**TASK DIRECTIONS:** Please copy the data exactly as it stands, minus the images.

────────

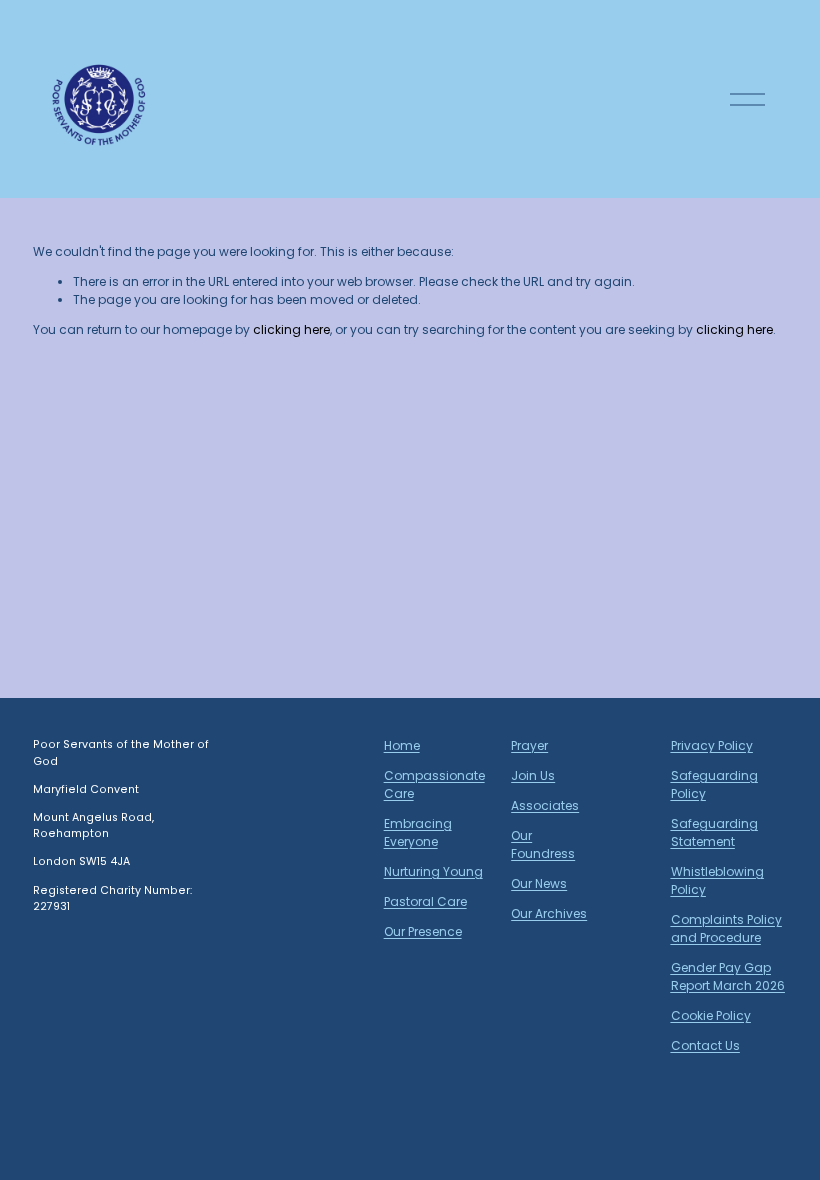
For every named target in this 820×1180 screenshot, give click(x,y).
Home (402, 745)
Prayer (529, 745)
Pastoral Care (425, 901)
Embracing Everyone (418, 832)
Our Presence (423, 931)
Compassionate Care (434, 784)
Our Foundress (543, 844)
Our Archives (549, 913)
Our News (539, 883)
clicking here (291, 329)
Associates (545, 805)
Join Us (533, 775)
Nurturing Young (433, 871)
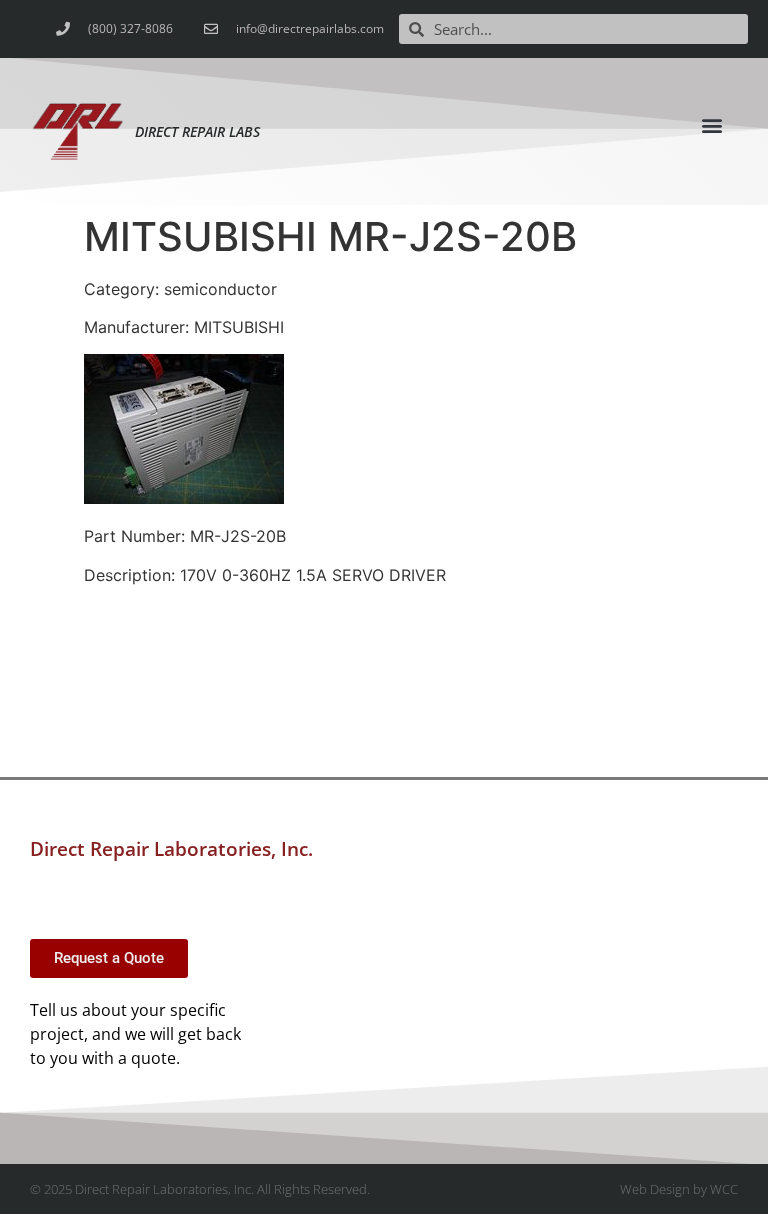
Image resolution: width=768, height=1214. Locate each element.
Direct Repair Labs (197, 131)
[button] (712, 124)
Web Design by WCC (679, 1189)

────────

**RESPONSE TO THE EXERCISE:**
For every named target in this 820×1180 screenshot, give click(x,y).
Home (402, 745)
Prayer (529, 745)
Pastoral Care (425, 901)
Embracing Everyone (418, 832)
Our Presence (423, 931)
Compassionate Care (434, 784)
Our Foundress (543, 844)
Our Archives (549, 913)
Our News (539, 883)
clicking here (291, 329)
Associates (545, 805)
Join Us (533, 775)
Nurturing Young (433, 871)
Image resolution: width=768, height=1214. Locate each element.
Direct Repair Labs (197, 131)
[button] (712, 124)
Web Design by WCC (679, 1189)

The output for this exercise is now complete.